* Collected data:

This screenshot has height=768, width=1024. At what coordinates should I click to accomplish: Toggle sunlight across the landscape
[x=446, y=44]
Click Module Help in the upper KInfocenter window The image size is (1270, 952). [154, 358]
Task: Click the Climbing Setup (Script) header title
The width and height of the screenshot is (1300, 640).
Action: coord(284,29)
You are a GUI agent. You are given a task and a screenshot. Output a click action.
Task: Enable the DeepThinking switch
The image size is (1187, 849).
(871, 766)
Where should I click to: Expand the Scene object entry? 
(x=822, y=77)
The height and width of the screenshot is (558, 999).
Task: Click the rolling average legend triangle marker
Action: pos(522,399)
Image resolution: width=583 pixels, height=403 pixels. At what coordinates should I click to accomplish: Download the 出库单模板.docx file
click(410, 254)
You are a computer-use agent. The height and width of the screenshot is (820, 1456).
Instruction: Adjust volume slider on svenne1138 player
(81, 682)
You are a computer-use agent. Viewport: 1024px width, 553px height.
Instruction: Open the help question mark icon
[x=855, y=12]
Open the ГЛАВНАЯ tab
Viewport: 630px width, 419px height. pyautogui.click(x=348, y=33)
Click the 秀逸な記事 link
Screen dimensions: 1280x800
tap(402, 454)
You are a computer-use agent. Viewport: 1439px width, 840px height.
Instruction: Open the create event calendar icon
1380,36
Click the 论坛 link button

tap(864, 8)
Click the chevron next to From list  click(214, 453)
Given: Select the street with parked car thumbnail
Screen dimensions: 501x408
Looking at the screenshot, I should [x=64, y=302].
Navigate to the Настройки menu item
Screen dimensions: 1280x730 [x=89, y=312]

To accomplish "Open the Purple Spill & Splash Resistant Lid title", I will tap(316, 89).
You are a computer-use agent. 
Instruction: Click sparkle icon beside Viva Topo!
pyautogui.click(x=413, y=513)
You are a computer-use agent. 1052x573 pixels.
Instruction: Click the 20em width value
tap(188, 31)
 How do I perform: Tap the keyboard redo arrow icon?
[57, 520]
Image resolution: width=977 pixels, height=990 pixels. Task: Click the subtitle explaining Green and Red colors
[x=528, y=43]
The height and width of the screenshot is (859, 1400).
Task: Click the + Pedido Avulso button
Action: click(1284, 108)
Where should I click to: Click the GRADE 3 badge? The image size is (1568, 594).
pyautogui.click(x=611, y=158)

* WHAT IS NEEDED:
Only the lines that contain the string "agent" are to be copied from the records.

* FINAL ANSWER:
You are a GUI agent. You are given a task and a screenshot. Output a click action.
You are a computer-use agent. The height and width of the screenshot is (820, 1456).
You are a computer-use agent. Viewport: 1024px width, 553px height.
You are a computer-use agent. Viewport: 1439px width, 840px height.
You are a computer-use agent. 
You are a computer-use agent. 1052x573 pixels.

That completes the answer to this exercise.